Gold and Silver Prices
Gold prices retreated marginally on Friday as investors locked in gains and reacted to a stronger dollar. However, the yellow metal held on to much of its earlier gains to end the week in positive territory.

“Gold prices pulled back from a three-month high Friday on pressure from a stronger dollar and as some investors moved to lock in gains on the recent rally… Prices had rallied to $1,187.50 an ounce on Thursday, their highest level since June 19, after weak U.S. economic data fueled speculation that interest rates would remain lower for longer. The Federal Reserve voted to keep rates pinned near zero in September, and some investors now expect the U.S. central bank to stand pat on monetary policy through the end of 2015. Any delay to higher rates benefits gold, which has an easier time competing with Treasury bonds when rates are low.” (“Gold Backs Off Three-Month High on Dollar Strength,” WSJ, 10/16/15.)

Gold finished the week up $21.30, closing at $1,178.70. Silver prices closed the week at $16.06, up $0.14.

Gold and Silver At Turning Point – Nathan
Kitco commentator and author of The New Gold Standard, Paul Nathan, told investors that gold and silver were at a turning point and everyone should own gold and silver coins.

“I think we may have reached a very important turning point in the gold market. Needless to say when I use the term gold I am also referring to silver since they move in tandem more or less… I think the odds have increased that we are about to see a major move in the precious metal sector. The long bear market in commodities that began in 2011 may be over and a new bull market may be beginning….
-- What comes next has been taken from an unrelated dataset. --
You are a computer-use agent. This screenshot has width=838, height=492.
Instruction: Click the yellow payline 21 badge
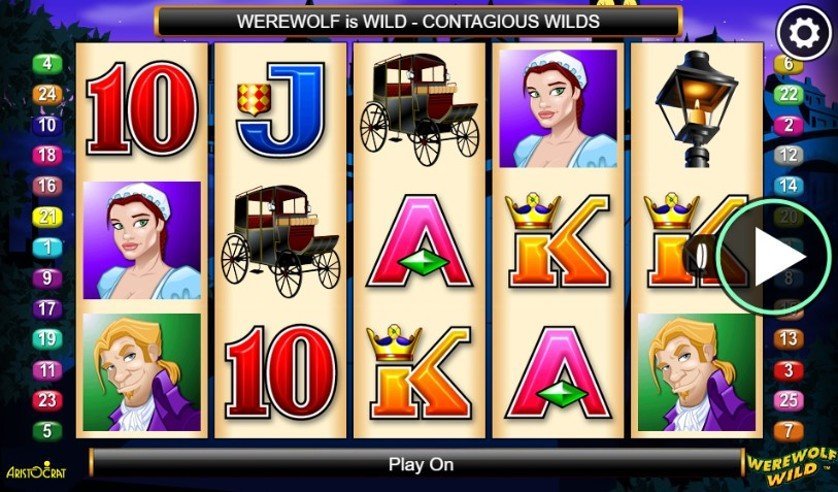point(47,217)
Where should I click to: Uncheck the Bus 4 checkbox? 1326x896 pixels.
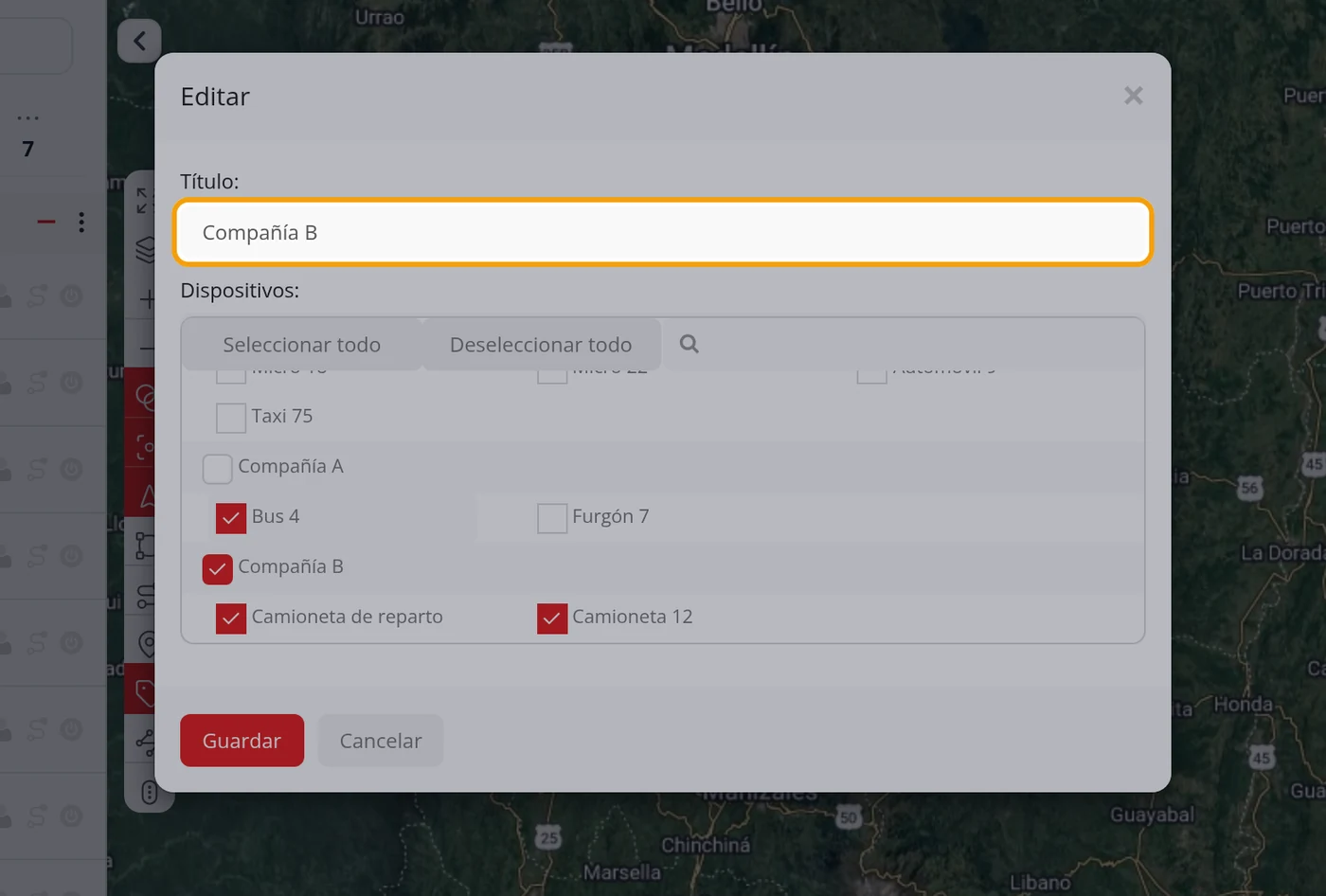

“Everyone should have some assorted gold and silver coins, plus some physical cash on hand. These are for protection against hack attacks that can close banks and ATM's. It's insurance against a major financial crisis that can lead to a banking crisis. And it’s insurance against a major inflation if monetary policy turns aggressively expansive…

“Personally, I think we’ve seen the lows in precious metals and could see a very good rally in the months to come. As of now, I’m positioned for that rally.” (“An Investment Guide For A New Bull Market in Precious Metals,” Kitco, 10/15/15.)

Five Reasons Gold Prices Will Rise – Forexlive
Forexlive’s currency analyst Adam Button offered five reasons gold prices should rise.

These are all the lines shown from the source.